A federal district judge has ordered the U.S. Army veteran that sued the makers of the Oscar-winning film The Hurt Locker to pay their legal defense fees in the amount of nearly $200,000.
Master Sgt. Jeffrey Sarver had filed a lawsuit against Summit Entertainment LLC, screenwriter Mark Boal, and director Kathryn Bigelow alleging that the film was based on his story as an Army Explosives Ordinance Disposal (EOD) Technician in Iraq and that he wasn’t properly compensated. Boal had spent time with Sarver’s unit in Iraq before writing a profile of the EOD technician for Playboy and later, The Hurt Locker screenplay.
Sarver also alleged a violation of his right of publicity as well as claims of intentional infliction of emotional distress, defamation, false light, breach of contract, and fraud.
Two months ago, Judge Jacqueline H. Nguyen granted an “Anti-SLAPP” motion brought by defendants and threw out the lawsuit. To prevail on an Anti-SLAPP motion, a movant must show that he or she is engaged in protected, First Amendment activity, which the lawsuit itself seeks to curtail, and that the movant’s acts are related to a matter of public interest. (“SLAPP” stands for “strategic lawsuit against public participation.”) Here, the judge held that the film fell under the statute because it was protected by the First Amendment (movies are, of course) and related to a matter of public interest (the war and those who fought it). The only way Sarver could have beaten this motion, then, would have been to show that he had a probability of prevailing on his claims. Sarver failed to do this, so his suit was thrown out.

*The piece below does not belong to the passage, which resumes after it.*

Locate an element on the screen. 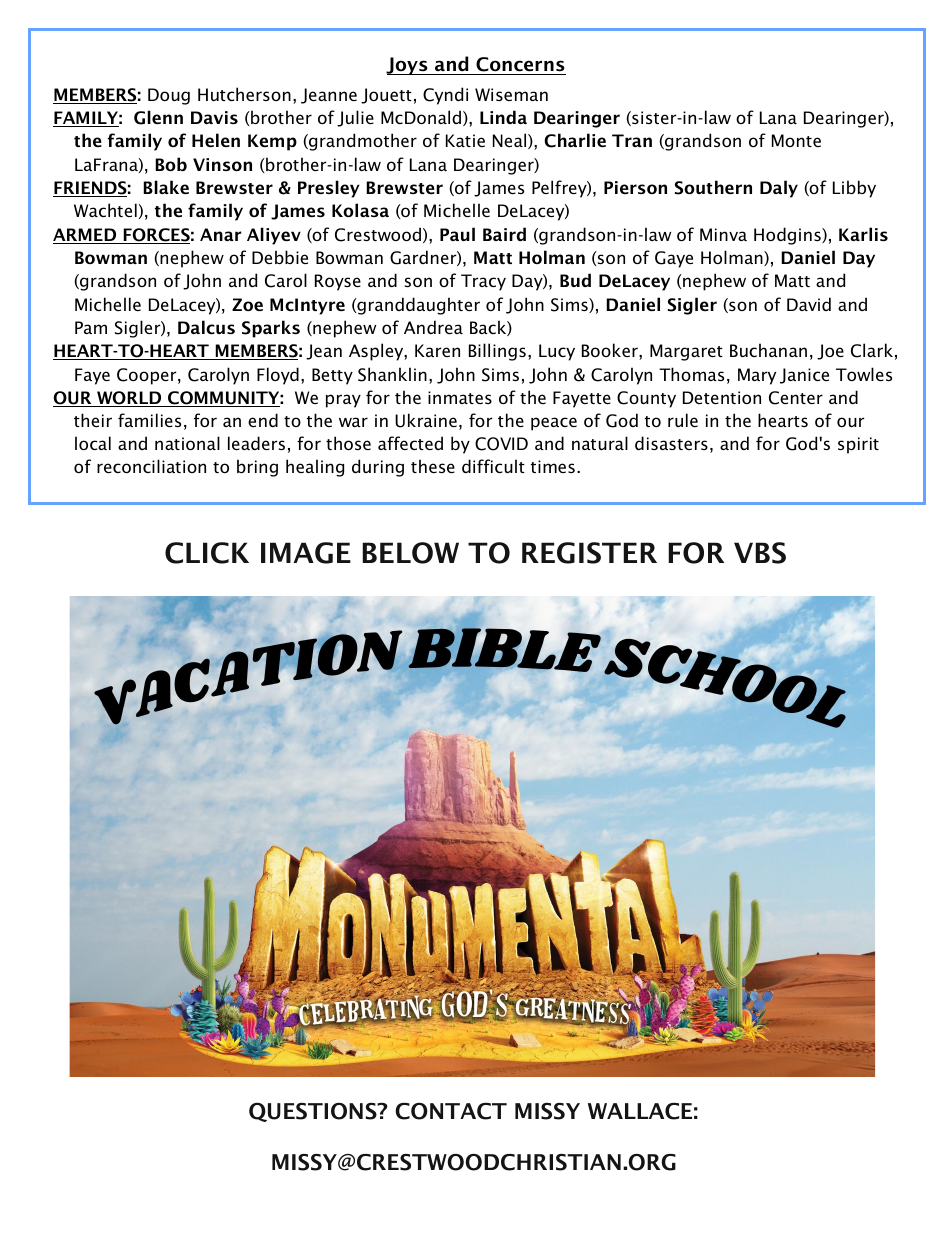 The image size is (952, 1233). BELOW is located at coordinates (410, 553).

But that’s not all: Under California’s Anti-SLAPP statute, a successful movant is entitled to attorney’s fees. So Sarver has been ordered to pay a total of $187,000 to cover the legal fees of Summit, Boal, Bigelow, and the production team.
Sarver had hoped to get the fees reduced, but Judge Nguyen called the amount reasonable in light of “the experience, reputation and ability of the defense attorneys.”
What do you think of this ruling? Was this case really the type that Anti-SLAPP was meant to discourage?